The concept for the attack came from Navy Captain Francis S. Low, Assistant Chief of Staff for antisubmarine warfare, who reported to Admiral Ernest J. King on January 10, 1942, that he thought twin-engined Army bombers could be launched from an aircraft carrier, after observing several at a naval airfield in Norfolk, Virginia, where the runway was painted with the outline of a carrier deck for landing practice.[9] The attack was planned and led by Doolittle, a famous military test pilot, civilian aviator, and aeronautical engineer before the war.
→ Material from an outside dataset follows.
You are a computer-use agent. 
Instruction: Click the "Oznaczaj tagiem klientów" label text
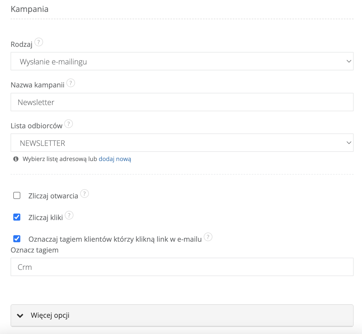tap(115, 239)
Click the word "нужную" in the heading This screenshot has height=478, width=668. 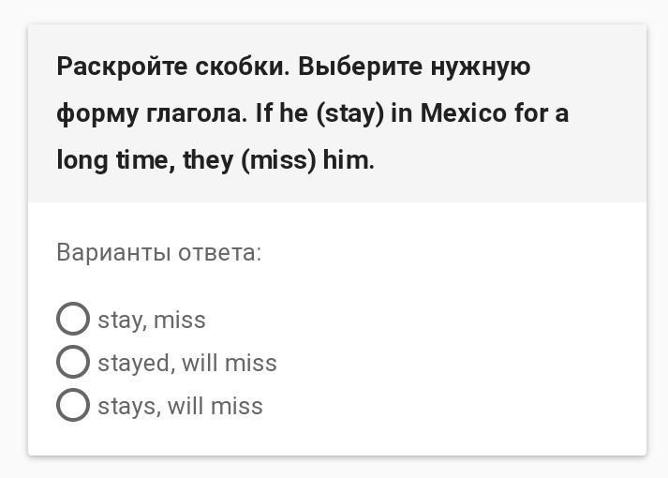[481, 67]
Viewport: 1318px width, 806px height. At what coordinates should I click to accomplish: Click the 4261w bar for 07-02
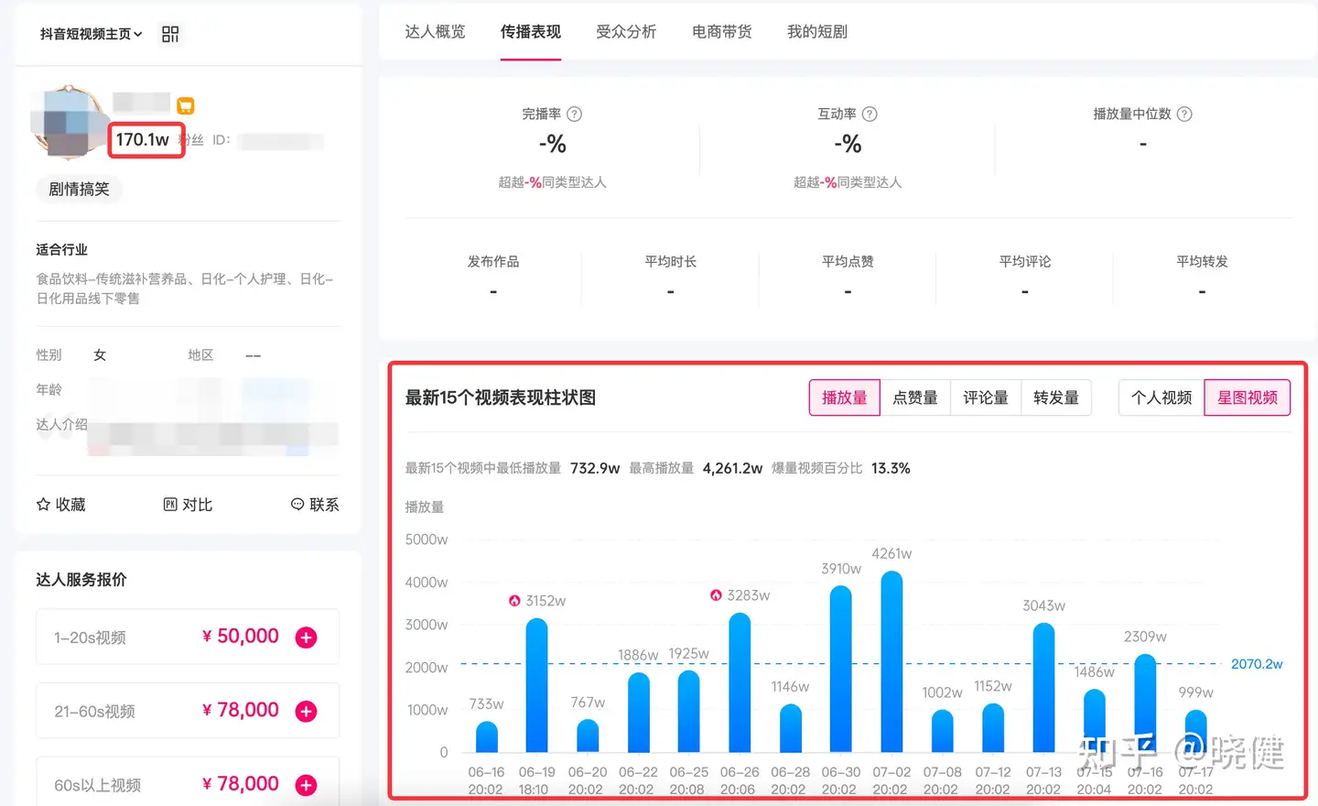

It was turned into one-way mission for most of the planes in the raid. Having to launch farther away than planned, most of the aircraft did not have fuel to make planned landings in China, and were forced to ditch. 15 of the 16 planes in the raid managed to reach the Chinese coast. One landed in Russia and was interned. None of them were shot down in the raid. Casualties came from ditching in the ocean; some were captured by the Japanese in China and executed.
The raid did little physical damage, but it was a huge psychological blow and it forced the Japanese military to redeploy forces to defend the home islands. A small raid, a daring gamble — and some paid with their lives.
It has been over seven decades since the raid. The last survivor has now passed into history — but their legacy remains. From Air Force Magazine:
USAF leaders and the family of retired Lt. Col. Richard Cole said goodbye to the last of the Doolittle Raiders during a Thursday ceremony at JBSA-Randolph, Texas.
Cole, who co-piloted the lead aircraft on the famed April 18, 1942, raid on Tokyo with Lt. Col. Jimmy Doolittle, died April 9 in San Antonio at the age of 103. The Thursday ceremony took place on the 77th anniversary of the raid.
“The Doolittle Raid exemplifies American defiance and ingenuity,” Air Force Secretary Heather Wilson said at the ceremony. “They bet big, and it worked, because nobody thought such an attack was even possible. Nobody, except those who threw out the rulebook, customized the airframe, its hardware, its engine, and pioneered the training and operational tactics to do the unthinkable on an impossible timeline.”
A grateful nation thanks you for your service Lt. Col. Richard Cole.